On March 27, it is 92 years of the union of Bessarabia and Romania that took place after more than 100 years of Russian occupation, as a result of the Russian-Turkish war, Info-Prim Neo reports.
On March 27, 1918, Sfatul Tarii (the Country's Council) with 86 votes for, 3 against and 36 abstentions, procliamed the Union of Bessarbia and the Kingdom of Romania, conditional upon the fulfillment of the agrarian reform and respect for universal human rights.
Conditions for the union also included the preservation of a certain degree of autonomy and the right to maintain Sfatul Tarii as a regional Diet. These conditions were dropped by Sfatul Tarii in November 1918, when the assembly proclaimed the unconditioned union with Greater Romania and voted its own dissolution.

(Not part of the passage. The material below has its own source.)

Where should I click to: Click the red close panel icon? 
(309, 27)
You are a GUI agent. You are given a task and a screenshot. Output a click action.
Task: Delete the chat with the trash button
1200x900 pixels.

Support for the union was mixed. The vote would later be treated as a "quasi-unanimous" expression of the will of the Bessarabian people, but the motion only managed to pass because of a compromise with the groups hesitant about the union.
The union was recognized by the European countries in the Treaty of Paris (1920). The newly-communist Russia was not represented as a party at the treaty conference. A mutual treaty between the Soviets and Romania was not signed due to the former's claims over Bessarabia.
The status-quo was changed 22 years later, when, as a result of the Molotov-Ribbentrop Pact, Nazi Germany yielded Bessarabia to the Soviet Union.